2 tablespoons vegetable oil
8 thick sausages (beef, pork, or flavored)

For the Mash
2 lbs potatoes, peeled and quartered
6 tablespoons milk
1 stick butter, cubed
Salt and ground black pepper
2 medium onions, peeled and thinly sliced

For the Onion Gravy
2 medium onions, peeled and thinly sliced
2 tablespoons vegetable oil
2 tablespoons butter
1 teaspoon sugar
1 teaspoon balsamic vinegar
2 cups beef broth
4 teaspoons cornstarch
4 teaspoons cold water
Salt and ground black pepper


For the Onion Gravy
1. Put the oil and butter in a large sauce pan and melt over a gentle heat. Add the onion and cover with a lid. Cook slowly for approximately 10 minutes or until the onions are soft.

2. Add the sugar and balsamic vinegar to the onions and stir well. Cover with the lid and continue to cook for 5 minutes further.

3. Add the stock and boil gently uncovered for another 5 minutes.

4. In a heatproof cup or bowl mix the cornstarch with the cold water to a thin paste. Pour a little of the hot broth into the cornstarch mixture and mix thoroughly. Pour the mixture back into the broth, raise the heat to high and boil for 10 minutes or until the gravy is slightly thickened. Keep warm until ready to serve.

For the Mash
1. Boil the potatoes in lightly salted water until soft. Drain, and keep warm until ready to mash.

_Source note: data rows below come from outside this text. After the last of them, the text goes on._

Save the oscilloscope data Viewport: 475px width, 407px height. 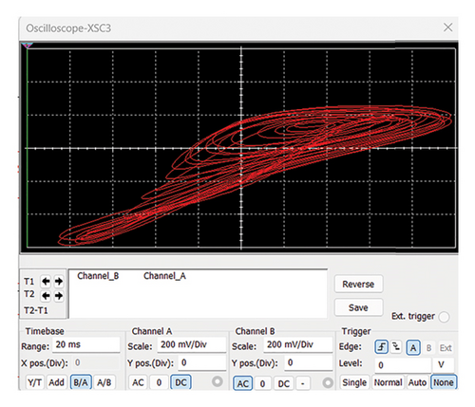coord(358,307)
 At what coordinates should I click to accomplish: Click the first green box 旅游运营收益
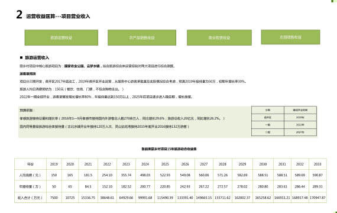61,38
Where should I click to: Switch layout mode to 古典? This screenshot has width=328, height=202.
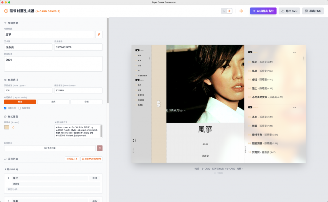pyautogui.click(x=53, y=102)
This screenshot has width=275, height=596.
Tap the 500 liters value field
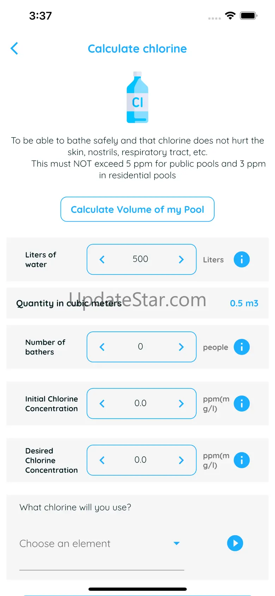140,259
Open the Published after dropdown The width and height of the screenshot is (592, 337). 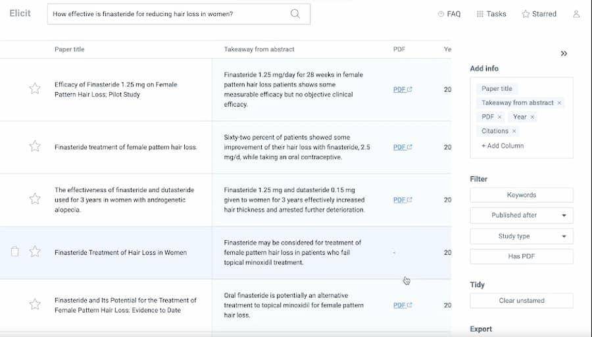coord(521,215)

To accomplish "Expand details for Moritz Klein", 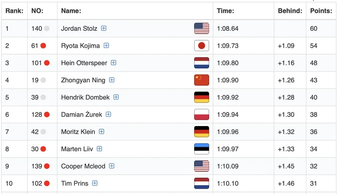I will (x=102, y=131).
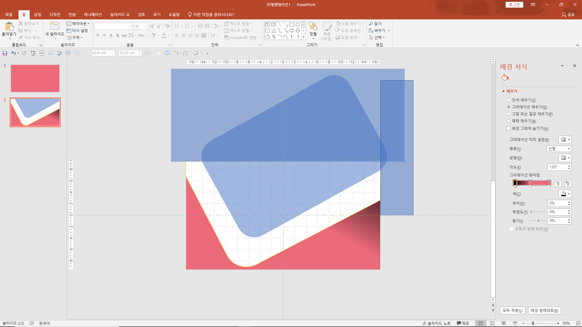Click the New Slide icon

(55, 26)
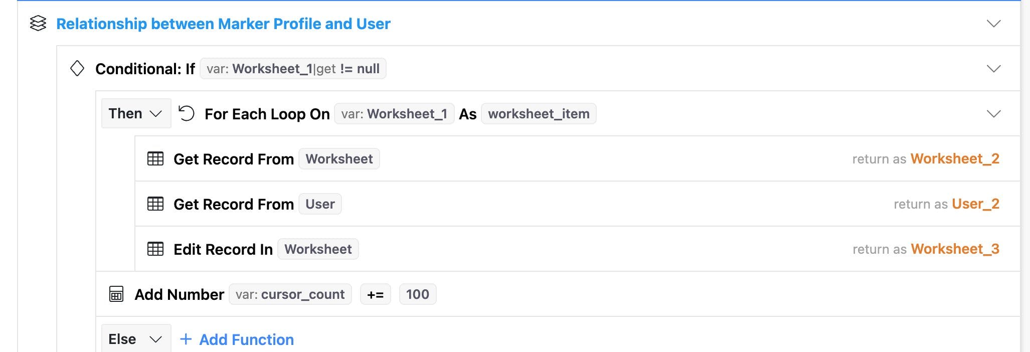This screenshot has width=1030, height=352.
Task: Click table icon beside Edit Record In Worksheet
Action: [x=155, y=249]
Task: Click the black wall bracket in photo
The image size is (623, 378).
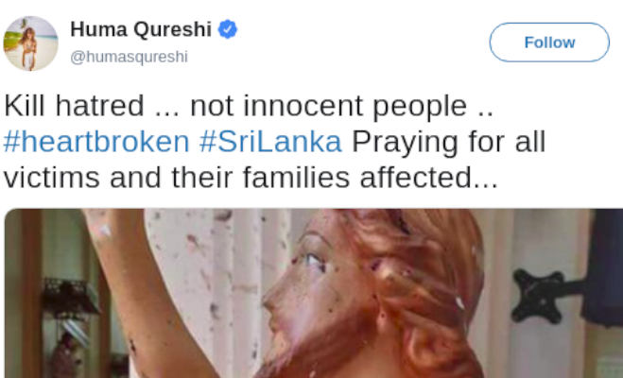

2. While the potatoes are cooking, cook the sausages.

For the Sausages
1. Heat the oil in a large frying pan, turn the heat to medium and add the sausages. Fry until the sausages are golden brown and firm, turning them from time to time - approximately 20 minutes. Once cooked place in an ovenproof dish and keep warm until the mash and gravy are ready.

2. Finish the mash by placing the and butter in the pan used to boil the potatoes, return to heat and warm gently until the butter has melted.

3. Add the potatoes and mash using either a potato masher, a fork, or a potato ricer. Whip the mashed potatoes lightly with a wooden spoon. Season with salt and pepper.

1. Spoon the mash onto 4 warmed dinner plates and top with the onion gravy, then place the sausages either on top or to the side. Enjoy

Note: You can make the gravy without the onions and then place peas on top of the gravy or place on plate as another side (like the picture).